We had already written an awk script to pull durations for a particularly slow web service call. We wanted to understand the distribution of the response times. Often, the average is high, but it is skewed by a number of extremely large samples. To do this, we look to the standard deviation of a set of data. The second awk call is what we scripted very quickly to calculate these statistical formulas.

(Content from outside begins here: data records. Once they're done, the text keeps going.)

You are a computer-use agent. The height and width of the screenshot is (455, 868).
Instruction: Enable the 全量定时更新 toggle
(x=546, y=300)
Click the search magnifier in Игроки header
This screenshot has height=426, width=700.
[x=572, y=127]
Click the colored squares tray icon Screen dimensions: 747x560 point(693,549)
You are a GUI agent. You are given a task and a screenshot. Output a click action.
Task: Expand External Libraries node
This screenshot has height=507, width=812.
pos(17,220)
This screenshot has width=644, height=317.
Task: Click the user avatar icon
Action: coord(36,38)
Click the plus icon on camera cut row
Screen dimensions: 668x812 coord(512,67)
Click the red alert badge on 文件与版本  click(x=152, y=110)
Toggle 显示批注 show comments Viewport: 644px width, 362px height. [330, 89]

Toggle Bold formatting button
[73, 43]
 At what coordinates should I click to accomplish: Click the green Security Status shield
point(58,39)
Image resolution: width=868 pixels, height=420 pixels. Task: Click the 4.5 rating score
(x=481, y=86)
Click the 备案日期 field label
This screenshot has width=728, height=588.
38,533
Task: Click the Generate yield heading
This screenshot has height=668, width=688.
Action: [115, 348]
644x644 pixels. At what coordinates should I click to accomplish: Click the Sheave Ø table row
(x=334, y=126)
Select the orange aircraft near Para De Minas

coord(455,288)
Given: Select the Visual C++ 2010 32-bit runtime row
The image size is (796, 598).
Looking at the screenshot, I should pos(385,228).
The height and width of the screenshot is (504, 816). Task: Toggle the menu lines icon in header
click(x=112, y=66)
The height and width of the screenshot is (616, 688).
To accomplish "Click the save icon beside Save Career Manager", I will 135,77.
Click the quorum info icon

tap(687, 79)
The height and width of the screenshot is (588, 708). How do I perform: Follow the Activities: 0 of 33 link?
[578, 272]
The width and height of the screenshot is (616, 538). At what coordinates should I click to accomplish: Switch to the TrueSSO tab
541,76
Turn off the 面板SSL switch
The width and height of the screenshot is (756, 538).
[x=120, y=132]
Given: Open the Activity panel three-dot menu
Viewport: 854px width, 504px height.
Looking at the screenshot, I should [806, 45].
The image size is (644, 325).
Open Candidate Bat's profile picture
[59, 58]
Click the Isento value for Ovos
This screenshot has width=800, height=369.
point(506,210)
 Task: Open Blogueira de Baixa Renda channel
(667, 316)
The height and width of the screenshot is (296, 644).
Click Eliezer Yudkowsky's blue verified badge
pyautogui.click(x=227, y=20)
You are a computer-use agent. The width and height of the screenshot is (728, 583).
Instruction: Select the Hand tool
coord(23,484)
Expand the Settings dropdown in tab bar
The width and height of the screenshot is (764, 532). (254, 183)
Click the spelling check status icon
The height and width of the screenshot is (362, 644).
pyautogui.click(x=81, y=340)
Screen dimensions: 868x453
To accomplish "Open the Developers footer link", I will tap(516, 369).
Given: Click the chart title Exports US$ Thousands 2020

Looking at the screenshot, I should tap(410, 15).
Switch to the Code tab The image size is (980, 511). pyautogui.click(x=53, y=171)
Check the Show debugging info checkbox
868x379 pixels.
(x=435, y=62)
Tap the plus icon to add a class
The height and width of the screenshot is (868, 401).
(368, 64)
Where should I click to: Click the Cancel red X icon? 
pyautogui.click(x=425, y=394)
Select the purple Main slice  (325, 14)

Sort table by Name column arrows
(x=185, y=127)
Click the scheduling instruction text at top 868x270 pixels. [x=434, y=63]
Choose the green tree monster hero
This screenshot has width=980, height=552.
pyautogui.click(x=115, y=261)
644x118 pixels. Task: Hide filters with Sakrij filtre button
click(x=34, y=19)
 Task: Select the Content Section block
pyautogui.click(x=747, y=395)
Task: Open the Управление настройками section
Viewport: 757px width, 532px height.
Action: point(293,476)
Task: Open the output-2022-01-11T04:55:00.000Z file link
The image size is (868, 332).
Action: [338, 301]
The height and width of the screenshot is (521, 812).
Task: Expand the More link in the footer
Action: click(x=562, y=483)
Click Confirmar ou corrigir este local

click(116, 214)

-bash-4.2$ awk -f parse_eom_calls.awk log/eom-main.log | \ awk '{s+=$NF;t[++i]=$NF} END \ {\ for (i in t) { \ t1[i]=(t[i] - s/NR)^2;\ if (t[i] < s/NR) { kurtosis += 1 } };\ for (i in t) {\ d+=t1[i]\ };\ print "Average:",s/NR, "Median:",t[int(NR/2)],\ "Standard Deviation:",sqrt(d/(length(t1)-1)),\ "Coefficient of variation:",(sqrt(d/(length(t1)-1)))/(s/NR),\ "Kurtosis:",(kurtosis/NR)*100\ }' Average: 6086.13 Median: 2909 Standard Deviation: 30952.2 Coefficient of variation: 5.08569 -bash-4.2$
As you can see above, the distribution was very spread.
We also add a simple calculation of kurtosis. This is measure of where the tail lies on a distribution. In our case, almost 90% of the samples are below the mean. Again, a good indication of skewness.